Neutral Citation: 2001 FCA 78

CORAM:        DÉCARY J.A.

ROTHSTEIN J.A.

MALONE J.A.

BETWEEN:

                             INTERNATIONAL LONGSHORE AND WAREHOUSE UNION, CANADA

                                           And GRAIN WORKERS' UNION LOCAL NO. 333, C.L.C.

                                                                                                                                                                            Applicants

AND:

                                       BRITISH COLUMBIA TERMINAL ELEVATOR OPERATORS'

                                        ASSOCIATION; SASKATCHEWAN WHEAT POOL; JAMES

                                       RICHARDSON INTERNATIONAL LIMITED; UNITED GRAIN

                                            GROWERS LIMITED; PACIFIC ELEVATORS LIMITED;

                                        CASCADIA TERMINAL; PRINCE RUPERT GRAIN LTD. and

                                                       PUBLIC SERVICE ALLIANCE OF CANADA

                                                                                                                                                                        Respondents

AND:

                                                                CANADIAN LABOUR CONGRESS

                                                                                                                                                                             Intervenor

                                                                                                                                                                                               

Heard at Vancouver, British Columbia, on Thursday, March 1, 2001.
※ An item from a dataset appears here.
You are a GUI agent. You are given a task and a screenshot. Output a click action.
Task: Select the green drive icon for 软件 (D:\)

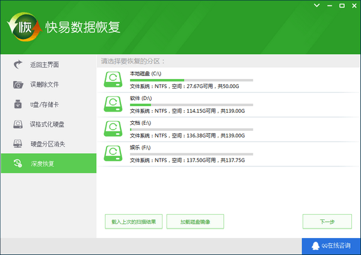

Judgment rendered at Ottawa, Ontario, on Wednesday, March 21, 2001.

REASONS FOR JUDGMENT BY:                                                              DÉCARY J.A.

CONCURRED IN BY:                                                                           ROTHSTEIN J.A.

                                                                                                                       MALONE J.A.


                                                                                                                                               

Date: 20010321

Docket: A-233-99

Neutral Citation: 2001 FCA 78

CORAM:        DÉCARY J.A.

ROTHSTEIN J.A.

MALONE J.A.

BETWEEN:

                             INTERNATIONAL LONGSHORE AND WAREHOUSE UNION, CANADA

                                           And GRAIN WORKERS' UNION LOCAL NO. 333, C.L.C.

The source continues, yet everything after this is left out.